Das ist besonders auffällig, weil Christina Lumper seit 1999 und damit über 20 Jahre bei der Stiftung tätig war. Sie stand für die Stiftung. Zunächst arbeitete die studierte Heil- und Behindertenpädagogin als Referentin, später als Assistentin, studierte berufsbegleitend noch Betriebswirtschaftslehre, um seit 2011 die Stiftung selbst zu leiten. Damals war es noch die Stiftung Diakonie-Sozialwerk Lausitz.

Zum 20-jährigen Jubiläum 2019 nannte sich die Stiftung in die nicht sehr geläufige Bezeichnung "Stiftung Diakonie Libera" um. Libera kommt aus dem Lateinischen und bedeutet frei und selbstbestimmt.

Seit Juli 2019 arbeitete auch Silke Schlegel im Vorstand der Stiftung. Die Bautzenerin war vorher Marketingleiterin und Abteilungsleiterin für digitales Marketing sowie strategische Beraterin bei marktführenden Industrie- und IT-Unternehmen. Bei der Stiftung Diakonie-Sozialwerk Lausitz arbeitete sie seit 2017.

André Maywald war zuletzt Geschäftsführer des Octamed-Ärztezentrums in Görlitz-Rauschwalde. Bekanntheit erlangte der Reichenbacher aber zuvor als langjähriger Geschäftsführer des DRK-Verbandes Görlitz. Eine Zeitlang war er auch als Nachfolger des Reichenbacher Bürgermeisters Andreas Böer gehandelt worden.

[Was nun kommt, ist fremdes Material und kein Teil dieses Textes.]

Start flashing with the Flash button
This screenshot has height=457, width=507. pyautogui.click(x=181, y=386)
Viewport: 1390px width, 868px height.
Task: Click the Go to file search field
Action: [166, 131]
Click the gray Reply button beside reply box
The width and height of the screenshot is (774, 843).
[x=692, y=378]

Der Stiftungsrat der Diakonie Libera freut sich, heißt es in der Pressemitteilung, mit André Maywald einen erfahrenen Vorstand zu gewinnen, der die Stiftung in der Zukunft mit Unterstützung aller Leiter der Einrichtungen und der Mitarbeiter führt. „Die tägliche engagierte Arbeit aller Mitarbeiter, Freunde und Unterstützer unserer Diakoniestiftung ist besonders in dieser schwierigen gesellschaftlichen Zeit ein unverzichtbares und wertvolles Gut", werden der Vorsitzende des Stiftungsrates, der Görlitzer Volksbank-Chef Sven Fiedler, und André Maywald in der Erklärung zitiert, "um das Wohlergehen der uns anvertrauten Kinder, Jugendlichen, Menschen mit Behinderung und älteren Menschen zu sichern. Das ist täglich gemeinsam neu zu erarbeiten. Darauf freuen und konzentrieren wir uns.“

Bereits seit 1999 ist die Stiftung Diakonie-Sozialwerk Lausitz, die ihren Sitz in Görlitz auf dem Mühlweg hat, in der Alten-, Behinderten- sowie Kinder- und Jugendhilfe tätig. 1996 als Diakonieverein gegründet, unter dessen Dach die Evangelische Kirche der schlesischen Kirche 1992/93 zahlreiche Einrichtungen bündelte, die sie von Kommunen übernommen hatte, ging das Werk 1999 in seine heutige Rechtsform als Stiftung über. Die Stiftung ist Arbeitgeber für mehr als 500 Beschäftigte.

Als die Diakonie-Stiftung Görlitz-Hoyerswerda mit der Stiftung des Martinshofes in Rothenburg zur Diakonie-Stiftung St. Martin zusammengingen, blieb Libera selbstständig.